**About this exercise**
Begin at the line containing "Switch input view to Schema tab" and give again every line to the end of the records, exactly, without the pictures.

**Data for processing**

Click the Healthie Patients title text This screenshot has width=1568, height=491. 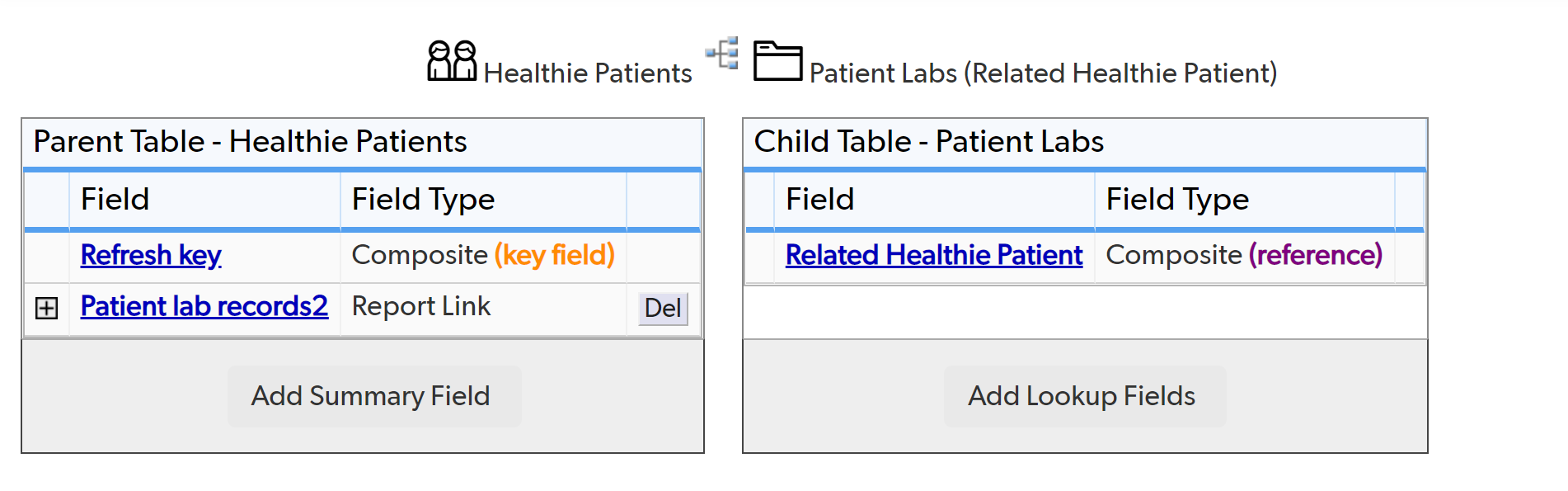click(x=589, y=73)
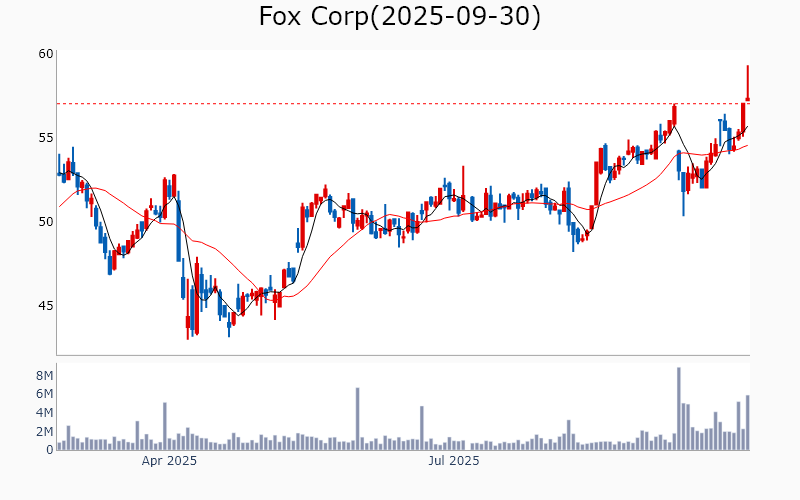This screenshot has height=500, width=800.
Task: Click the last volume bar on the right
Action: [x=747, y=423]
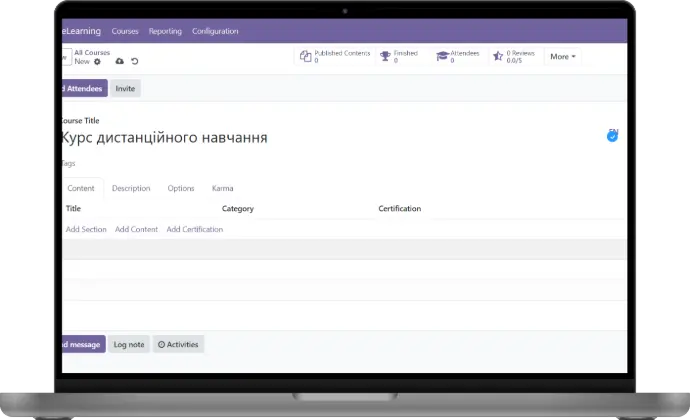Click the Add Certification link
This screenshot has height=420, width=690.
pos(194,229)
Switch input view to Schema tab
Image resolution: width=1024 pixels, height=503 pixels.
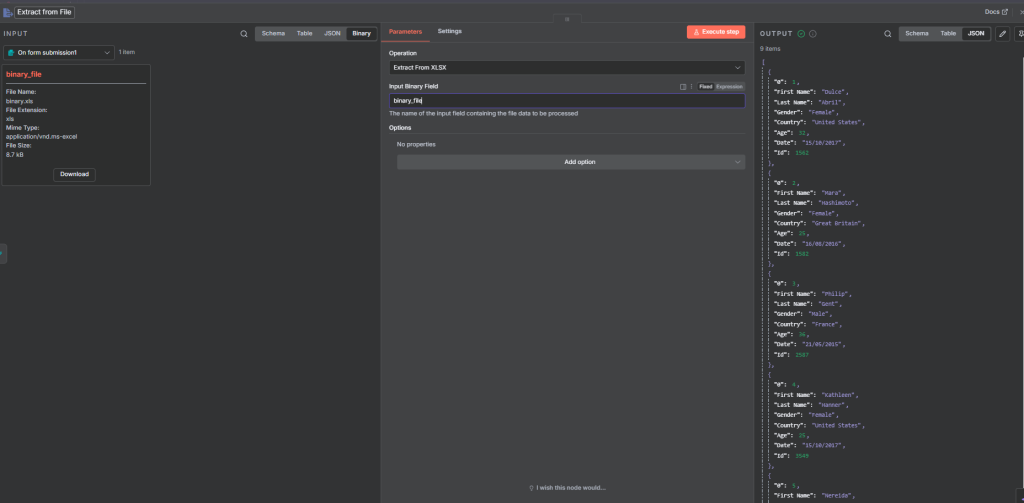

**Solution to the exercise**
Switch input view to Schema tab
Image resolution: width=1024 pixels, height=503 pixels.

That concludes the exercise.